• [WHAT IS REQUIRED]: Your answer should hold exactly the lines from the one containing "ఉగాది కానుకగా మెగాస్టార్" through the end of the material, and no others.
::::
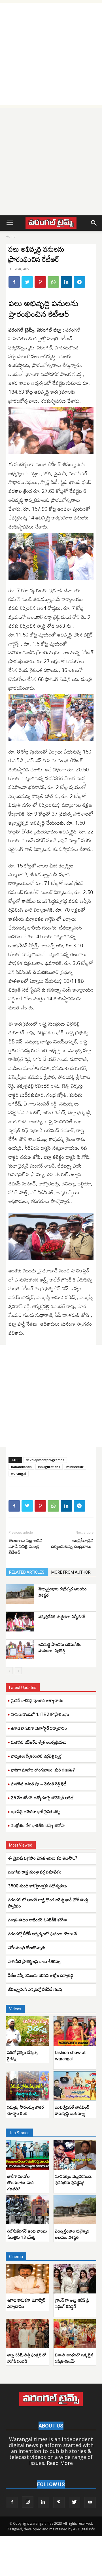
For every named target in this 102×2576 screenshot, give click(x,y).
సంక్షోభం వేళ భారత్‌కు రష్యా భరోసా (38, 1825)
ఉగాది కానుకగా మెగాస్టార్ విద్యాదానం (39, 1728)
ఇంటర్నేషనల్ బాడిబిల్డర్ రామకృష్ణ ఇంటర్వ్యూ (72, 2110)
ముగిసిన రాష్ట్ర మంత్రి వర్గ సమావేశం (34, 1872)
::::
• [ANSWER BELOW]:
ఉగాది కానుకగా మెగాస్టార్ విద్యాదానం (39, 1728)
ఇంటర్నేషనల్ బాడిబిల్డర్ రామకృష్ణ ఇంటర్వ్యూ (72, 2110)
ముగిసిన రాష్ట్ర మంత్రి వర్గ సమావేశం (34, 1872)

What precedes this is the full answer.